History

Nazi Germany
- Name: U-3019
- Ordered: 6 November 1943
- Builder: AG Weser, Bremen
- Yard number: 1178
- Laid down: 10 September 1944
- Launched: 7 November 1944
- Commissioned: 23 December 1944
- Fate: Scuttled on 2 May 1945

General characteristics
- Class & type: Type XXI submarine
- Displacement: 1,621 t (1,595 long tons) surfaced; 1,819 t (1,790 long tons) submerged;
- Length: 76.70 m (251 ft 8 in) (o/a); 60.50 m (198 ft 6 in) (p/h);
- Beam: 8 m (26 ft 3 in) (o/a); 5.3 m (17 ft 5 in) (p/h);
- Height: 11.30 m (37 ft 1 in)
- Draught: 6.32 m (20 ft 9 in)
- Installed power: 4,000 PS (2,900 kW; 3,900 shp) (diesel drive); 5,000 PS (3,700 kW; 4,900 shp) (standard electric drive); 226 PS (166 kW; 223 shp) (silent electric drive);
- Propulsion: Diesel/Electric; 2 × MAN M6V40/46KBB supercharged 6-cylinder diesel engines ; 2 × SSW GU365/30 double-acting electric motors ; 2 × SSW GV232/28 silent running electric motors;
- Speed: Surfaced:; 15.6 knots (28.9 km/h; 18.0 mph) (diesel); 17.9 knots (33.2 km/h; 20.6 mph) (electric); Submerged:; 17.2 knots (31.9 km/h; 19.8 mph) (electric); 6.1 knots (11.3 km/h; 7.0 mph) (silent running motors);
- Range: 15,500 nmi (28,700 km; 17,800 mi) at 10 knots (19 km/h; 12 mph) surfaced; 340 nmi (630 km; 390 mi) at 5 knots (9.3 km/h; 5.8 mph) submerged;
- Test depth: 280 m (920 ft)
- Complement: 57–60 crewmen
- Sensors & processing systems: Type F432 D2 Radar Transmitter; FuMB Ant 3 Bali Radar Detector;
- Armament: 6 × bow torpedo tubes; 23 × 53.3 cm (21 in) torpedoes or 17 × torpedoes and 12 × TMC mines; 4 × 2 cm (0.8 in) AA guns or; 4 × 3.7 cm (1.5 in) AA guns;

Service record
- Part of: 4th U-boat Flotilla; 23 December 1944 – 2 May 1945;
- Identification codes: M 49 943
- Commanders: Oblt.z.S. Ernst-August Racky; 23 December 1944 – 2 May 1945;
- Operations: None
- Victories: None

= German submarine U-3019 =

German World War II submarine

German submarine U-3019 was a Type XXI U-boat (one of the "Elektroboote") of Nazi Germany's Kriegsmarine, built for service in World War II. She was ordered on 6 November 1943, and was laid down on 10 September 1944 at AG Weser, Bremen as yard number 1178. She was launched on 7 November 1944, and commissioned under the command of Oberleutnant zur See Ernst-August Racky on 23 December 1944.

==Design==
Like all Type XXI U-boats, U-3019 had a displacement of 1621 t when at the surface and 1819 t while submerged. She had a total length of 76.70 m (o/a), a beam of 8 m, and a draught of 6.32 m. The submarine was powered by two MAN SE supercharged six-cylinder M6V40/46KBB diesel engines each providing 4000 PS, two Siemens-Schuckert GU365/30 double-acting electric motors each providing 5000 PS, and two Siemens-Schuckert silent running GV232/28 electric motors each providing 226 PS.

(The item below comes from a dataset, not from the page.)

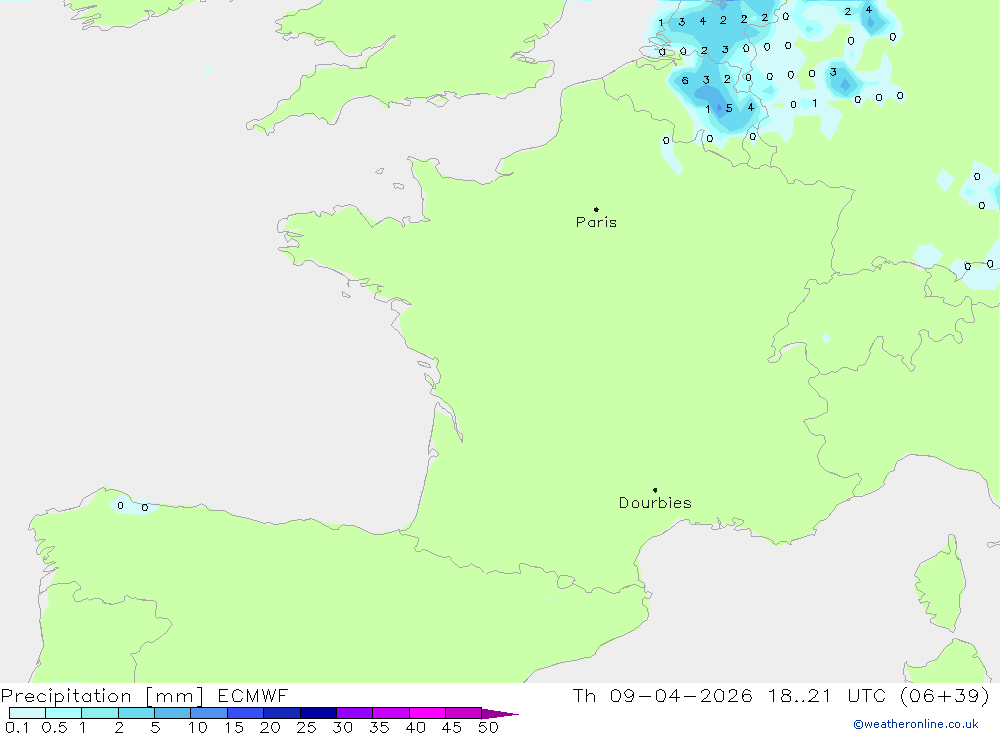Pick the 5–10 mm blue legend swatch

click(x=172, y=713)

The submarine had a maximum surface speed of 15.6 kn and a submerged speed of 17.2 kn. When running on silent motors the boat could operate at a speed of 6.1 kn. When submerged, the boat could operate at 5 kn for 340 nmi; when surfaced, she could travel 15500 nmi at 10 kn. U-3019 was fitted with six 53.3 cm torpedo tubes in the bow and four 2 cm C/30 anti-aircraft guns. She could carry twenty-three torpedoes or seventeen torpedoes and twelve mines. The complement was five officers and fifty-two men.

==Fate==
U-3019 was scuttled on 2 May 1945, at Travemünde, as part of Operation Regenbogen. The wreck was later raised and broken up.